● Texto base
━━━━━━━━━━━━━━━━━━━━
Y entonces sucedió algo insólito, los gringuitos empezaron a expresar un sentimiento ya no de sorpresa, como de culpa, de contrición. Curioso, pero del todo inocuo, pues la gente de Arenal no cuenta ni con ese sentimiento, ni con ayudas más concretas; han aprendido muy bien la lección histórica, lección que, en contraste, no percibí para nada asumida entre los anfitriones: profesores, directivos y estudiantes de la clase alta nicaragüense.

El segundo acontecimiento ocurrió en la noche de ese mismo segundo día. Fernando Escobar, Méxicano, representante del Iteso, con quien había trabado ya amistad a pesar de nunca habernos cruzado en el camino, me invitó a una presentación suya en la casa de los Mejía Godoy. Fernando, tal y como reza en su semblanza, es un cantautor tapatío que ha incursionado por diversos géneros “en busca del disfrute, el aprendizaje y un poco de comunicación”. Sus primeros años artísticos los dedicó a la interpretación de la trova clásica, explorando la poesía y la composición, luego experimentó con el Rock (con el grupo Prólogo), con algo de música para teatro, con la coral clásica (Coro Providencia), y con el progresivo, en donde probó esa sabrosa mezcla con la trova que supuso la experiencia con el grupo Cristal Líquido.

En su trabajo como solista retoma algunos de esos temas y propuestas, pero exhibe con claridad un proyecto propio, muy personal, como son las canciones que presenta en su producción “En este viaje” (2004) que tuve el honor de recibir de sus propias manos

Ha compartido escenario y grabaciones con artistas como: Pancho Madrigal, Paco Padilla, José Fors, Fernando Delgadillo, Alejandro Fillo, Amaury Pérez, Yahir Durán, Jaramar, David Fillo, Andrés Huerta, Eduardo Ulloa, Gonzalo Ceja, Alberto Escobar, Mauricio Díaz “El Hueso”, y Gabino Palomares, quien en su producción “Historia Cotidiana” (2000), le grabó el tema “Cantamos”.


Y allí, de pronto estábamos en la Casa de los hermanos Mejía Godoy, un lugar mágico, donde se respira un ambiente festivo y de libertad realmente especial. Carlos, el mayor de los hermanos (famoso por su Son tus Perjumenes Mujer, María de los Guardias y Nicaragua, Nicaraguita entre otras muchas canciones que ya antes había escuchado, pero sin mucha conciencia), fue hasta nuestra mesa, saludó efusivamente a Fernando y nos lo robó por media hora, media hora en la que el mexicano nos asombró con su poesía.

Fernando es un magnífico representante de los cantautores latinoamericanos, que son seres que le apuestan a la revolución cultural y mental antes que a la social socialista. Precisamente un poema suyo, presente en “Este viaje”, es como su manifiesto:

Ya sé que pasan los años

Ya sé que pasan los años
Y aunque resulte extraño
Voy tras los mismos sueños
Muero en el mismo empeño
De hacer las cosas a mi manera.
━━━━━━━━━━━━━━━━━━━━
● Datos disponibles

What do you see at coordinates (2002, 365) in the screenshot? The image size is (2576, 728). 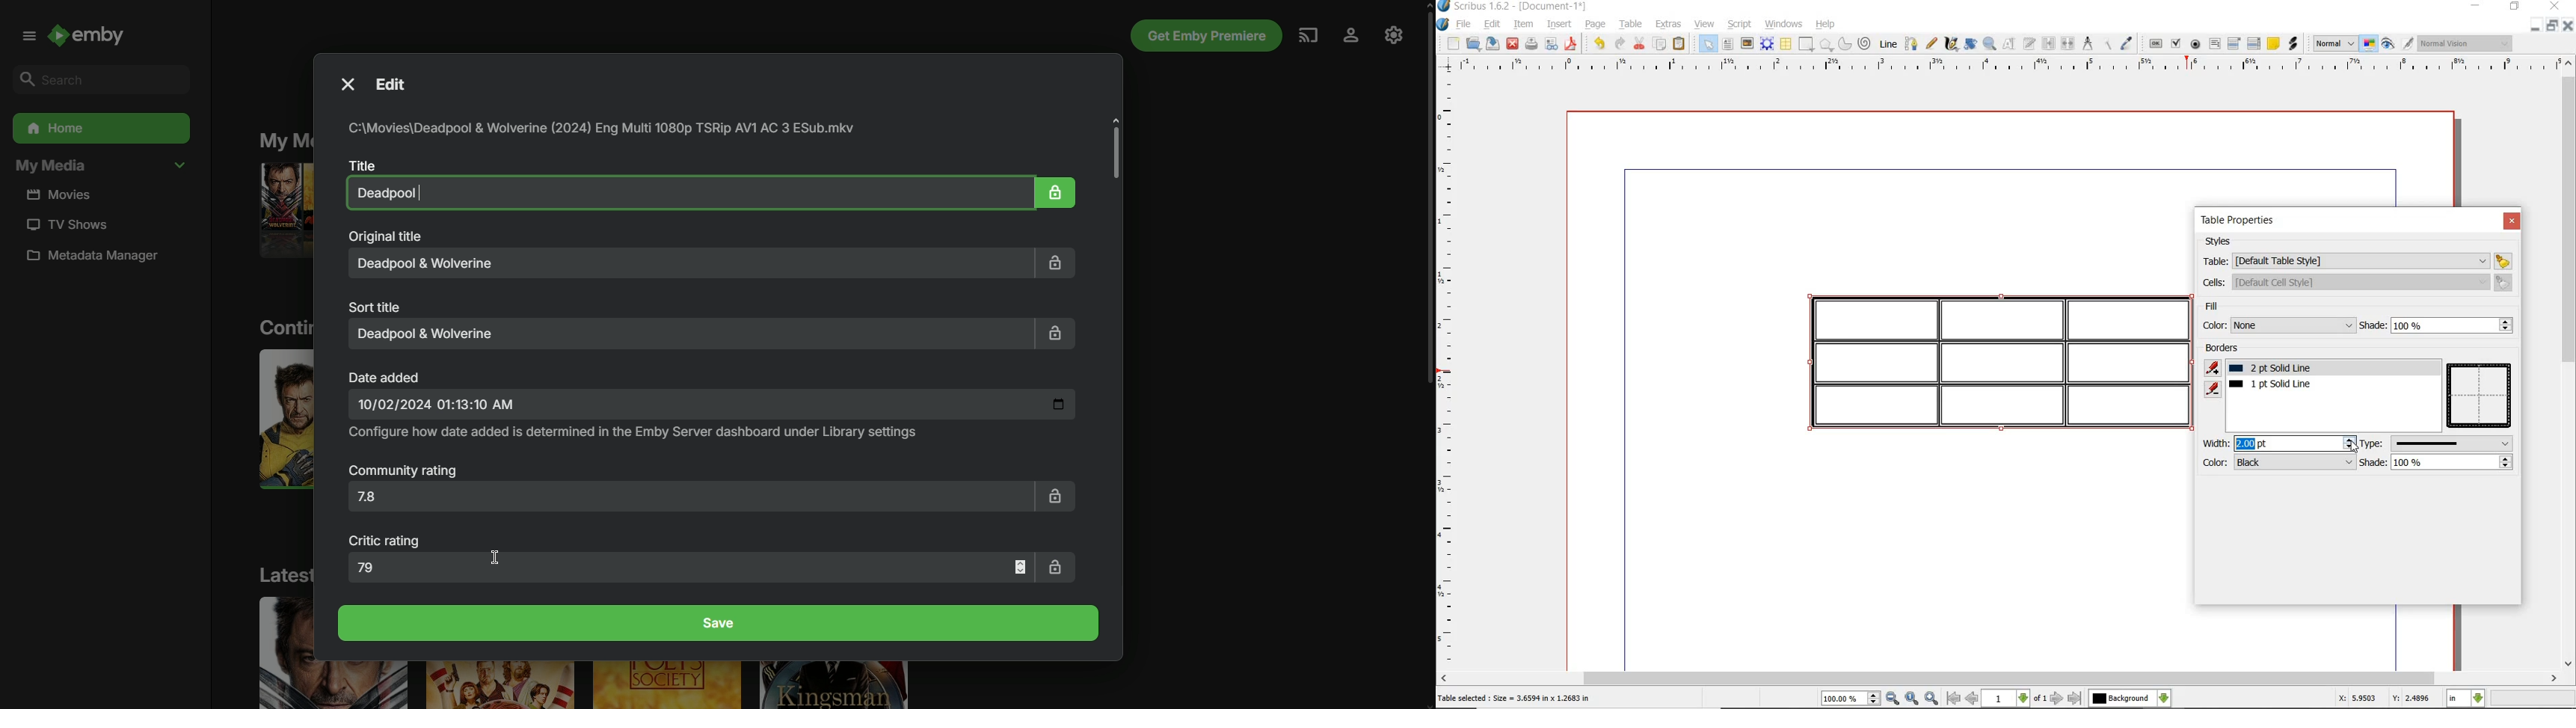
━━━━━━━━━━━━━━━━━━━━
● Las tareas
1 - ¿Concuerdan con el texto sobre Fernando Escobar estas afirmaciones? Responde sí o no a cada una y cita las palabras literales del texto que lo deciden. (a) Fernando Escobar es representante del Iteso. (b) La producción “En este viaje” es del año 2000. (c) Carlos es el menor de los hermanos Mejía Godoy.
2 - En el texto sobre Fernando Escobar, ¿con qué grupo experimentó él con el Rock?
3 - Actualiza el fragmento del texto sobre Fernando Escobar que empieza en "Y allí, de pronto" y termina en "con su poesía.", cambiando "festivo" por "alegre".

● Resultados obtenidos
1 -
(a) Sí: “Fernando Escobar, Méxicano, representante del Iteso”.
(b) No: “En este viaje” (2004).
(c) No: “Carlos, el mayor de los hermanos”.

2 - Con el grupo Prólogo.

3 -
Y allí, de pronto estábamos en la Casa de los hermanos Mejía Godoy, un lugar mágico, donde se respira un ambiente alegre y de libertad realmente especial. Carlos, el mayor de los hermanos (famoso por su Son tus Perjumenes Mujer, María de los Guardias y Nicaragua, Nicaraguita entre otras muchas canciones que ya antes había escuchado, pero sin mucha conciencia), fue hasta nuestra mesa, saludó efusivamente a Fernando y nos lo robó por media hora, media hora en la que el mexicano nos asombró con su poesía.